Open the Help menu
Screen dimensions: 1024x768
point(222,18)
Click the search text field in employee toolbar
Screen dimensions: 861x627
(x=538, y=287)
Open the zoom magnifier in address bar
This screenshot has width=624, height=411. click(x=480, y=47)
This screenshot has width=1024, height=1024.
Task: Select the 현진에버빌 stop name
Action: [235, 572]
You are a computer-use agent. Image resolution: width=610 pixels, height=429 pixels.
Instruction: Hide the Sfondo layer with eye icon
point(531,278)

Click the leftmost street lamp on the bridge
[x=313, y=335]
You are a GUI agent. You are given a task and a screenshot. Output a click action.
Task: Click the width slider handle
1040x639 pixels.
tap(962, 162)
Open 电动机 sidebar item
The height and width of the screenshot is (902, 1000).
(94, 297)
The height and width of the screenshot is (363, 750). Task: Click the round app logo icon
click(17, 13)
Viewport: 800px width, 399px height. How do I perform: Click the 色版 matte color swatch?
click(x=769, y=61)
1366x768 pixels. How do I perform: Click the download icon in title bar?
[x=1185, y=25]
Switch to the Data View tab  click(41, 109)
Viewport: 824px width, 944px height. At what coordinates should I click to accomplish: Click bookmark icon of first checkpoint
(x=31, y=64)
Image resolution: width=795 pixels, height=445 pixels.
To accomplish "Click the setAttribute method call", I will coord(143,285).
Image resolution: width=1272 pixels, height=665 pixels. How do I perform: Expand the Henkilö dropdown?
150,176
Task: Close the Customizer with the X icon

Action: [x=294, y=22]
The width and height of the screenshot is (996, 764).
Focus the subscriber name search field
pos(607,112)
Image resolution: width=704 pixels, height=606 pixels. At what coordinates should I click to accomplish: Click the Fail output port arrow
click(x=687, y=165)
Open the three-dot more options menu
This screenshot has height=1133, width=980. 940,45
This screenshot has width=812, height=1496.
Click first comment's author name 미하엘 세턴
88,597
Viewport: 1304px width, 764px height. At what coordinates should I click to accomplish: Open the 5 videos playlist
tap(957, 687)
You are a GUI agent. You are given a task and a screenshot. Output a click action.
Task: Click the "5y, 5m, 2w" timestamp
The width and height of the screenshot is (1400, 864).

**********

**Try it:** Copy the records above exactly, starting at the line that contains "Viewport: 1304px width, 764px" and ending at the last line, and leave out all earlier lines.

**The completed task:**
Viewport: 1304px width, 764px height. At what coordinates should I click to accomplish: Open the 5 videos playlist
tap(957, 687)
You are a GUI agent. You are given a task and a screenshot. Output a click action.
Task: Click the "5y, 5m, 2w" timestamp
The width and height of the screenshot is (1400, 864).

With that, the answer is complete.